Comment l’expérience vécue comme entraîneur aux Jeux du Canada a mis la table pour passer au prochain niveau?

TR : Ce fut mon expérience aux Jeux du Canada qui m’a convaincu qu’être entraîneur au plus haut niveau compétitif possible était ce que je voulais faire et être entraîneur de l’équipe olympique du Canada est devenu mon objectif. Depuis une visite en 1967 du père David Bauer, alors entraîneur d’Équipe Canada, à l’occasion d’un banquet de ma ligue de hockey mineure, à Cranbrook, en C.-B., je me suis identifié au rôle d’entraîneur et j’ai souvent pensé à cette visite. Et de fait, j’y pense encore lorsque j’examine ma motivation d'être entraîneur. Après les Jeux d’hiver du Canada, il y a eu la Coupe Esso du Québec, le Festival national des moins de 17 ans, le Championnat national des moins de 18 ans, les équipes nationales juniors, les équipes nationales et olympiques, de nombreux Championnats du monde et, finalement, la Ligue nationale de hockey… toujours comme entraîneur-chef. En tout, j’ai été entraîneur pour le Canada à dix Championnats du monde et Jeux olympiques. Je suis très privilégié.
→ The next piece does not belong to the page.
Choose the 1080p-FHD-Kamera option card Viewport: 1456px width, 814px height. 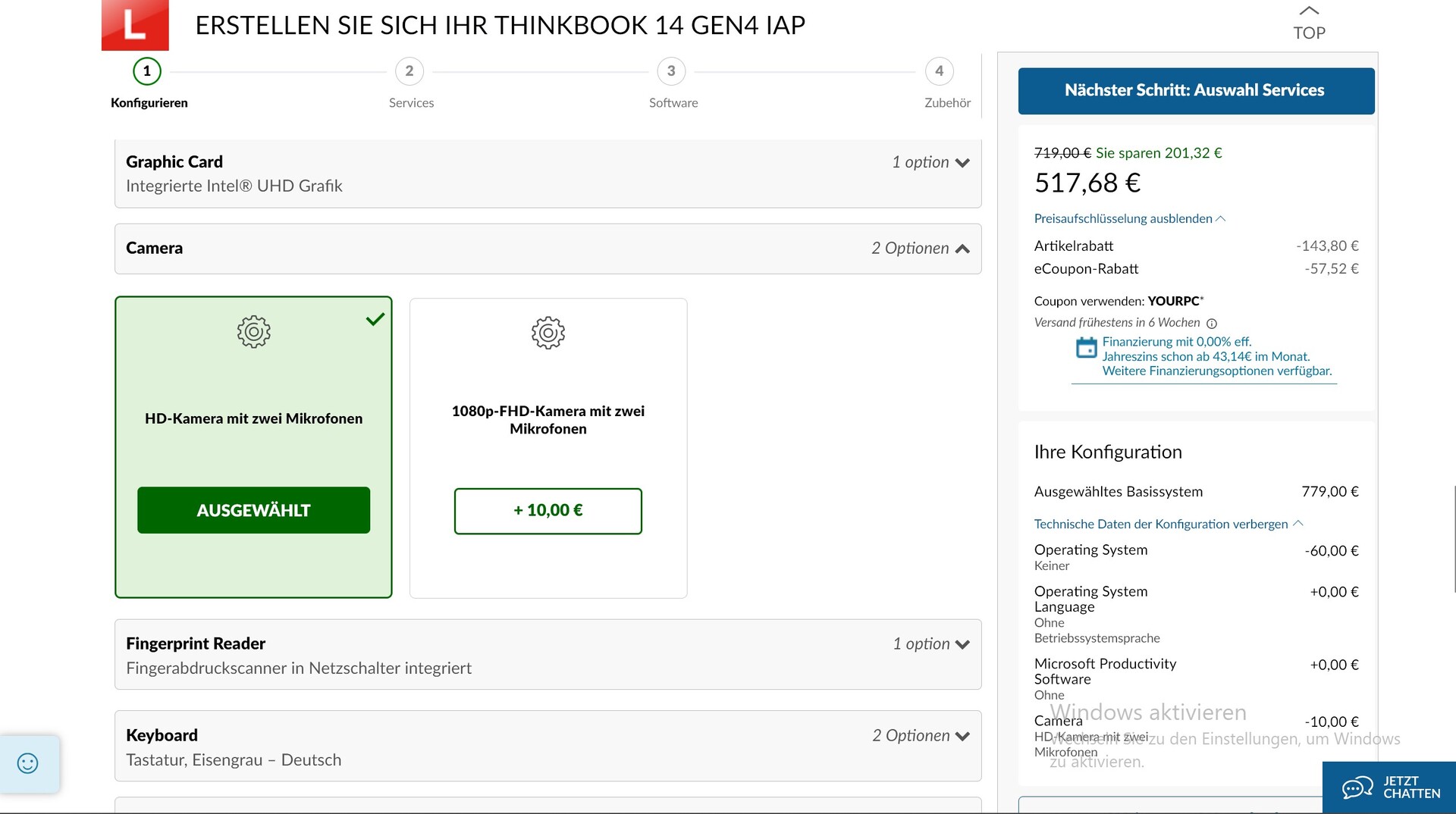(548, 419)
Quel résumé faites-vous de votre carrière comme entraîneur à cette étape de votre vie?

TR : Quand je pense à ma carrière d’entraîneur, une des choses que j’espérais vraiment faire était d’aider mon pays à remporter une médaille d’or olympique. Nous sommes passés si près à Lillehammer en 1994. Avec moins de deux minutes au cadran, nous menions 2-1 face aux Suédois lorsque nous nous sommes vus infliger une punition pour avoir retenu. Nous étions atterrés lorsqu’ils ont marqué pour égaler le pointage. Même si nous avons travaillé extrêmement fort pour l’emporter, le fameux but de Peter Forsberg dans les premiers tirs de barrage aux Jeux olympiques a anéanti tout espoir de remporter la première médaille d’or en hockey pour le Canada en 39 ans. Cet exploit sera finalement accompli par Équipe Canada à Salt Lake City en 2002. Le plus drôle est que ce ne fut jamais mon rêve d’être entraîneur de la LNH… seulement de mon pays. Être entraîneur de la LNH a été une sorte de produit dérivé de ma détermination et de mon désir de réaliser ce rêve.
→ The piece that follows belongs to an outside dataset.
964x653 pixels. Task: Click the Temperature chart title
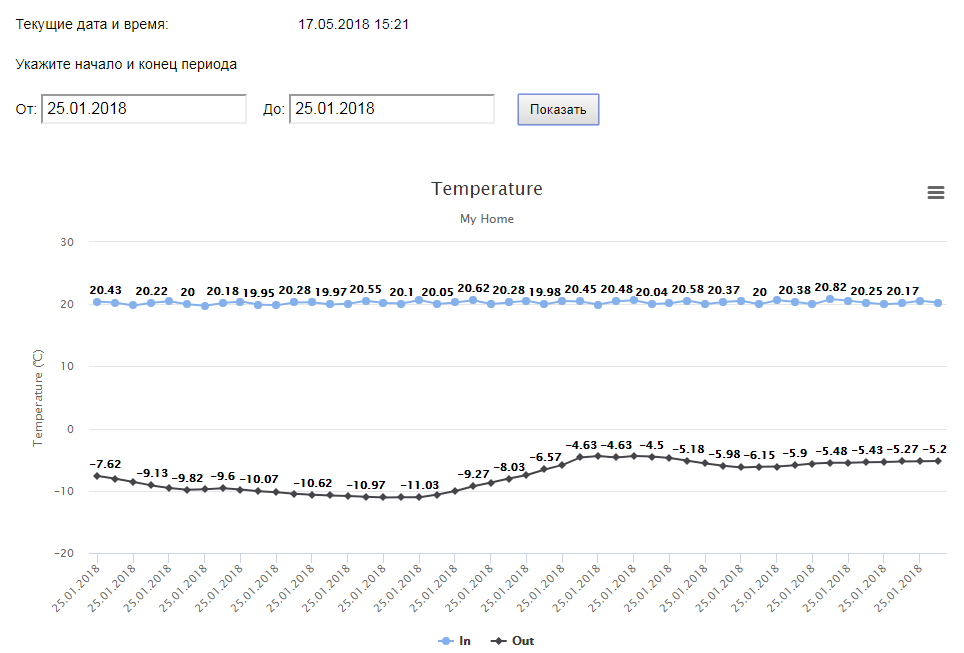(487, 189)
Après s’être joint aux Oilers d’Edmonton au poste d’entraîneur adjoint pour la saison 2009-2010, Tom Renney est devenu, au mois de juin 2010, le 10e entraîneur-chef de l’histoire des Oilers d’Edmonton.

Tom Renney a passé les neuf années précédentes avec les Rangers de New York, les quatre dernières en tant qu’entraîneur-chef. Après avoir été nommé comme 33e entraîneur-chef de l’histoire des Rangers le , il a mené les Rangers à trois saisons consécutives de 40 victoires ou plus, un exploit qui n’avait pas été réalisé par cette équipe depuis 1974. Au cours de 327 matchs, il a maintenu une fiche de 164-117-0-46, y compris trois présences consécutives dans les séries d’aprèssaison de 20. Il possède le deuxième meilleur pourcentage de victoires de l’histoire des Rangers derrière Emile Francis.

Récemment, Tom Renney a porté les couleurs de son pays à titre de membre du personnel des entraîneurs aux Championnats du monde de 2004 et de 2005. Lors du tournoi de 2004 en République tchèque, il a aidé l’équipe à remporter une deuxième médaille d’or consécutive à ce prestigieux tournoi. En 2005, Équipe Canada a de nouveau pris part au match final du championnat, mais a dû se contenter de la médaille d’argent après une défaite contre la République tchèque.

Tom et son épouse Glenda sont les parents de deux filles, Jessica et Jamie.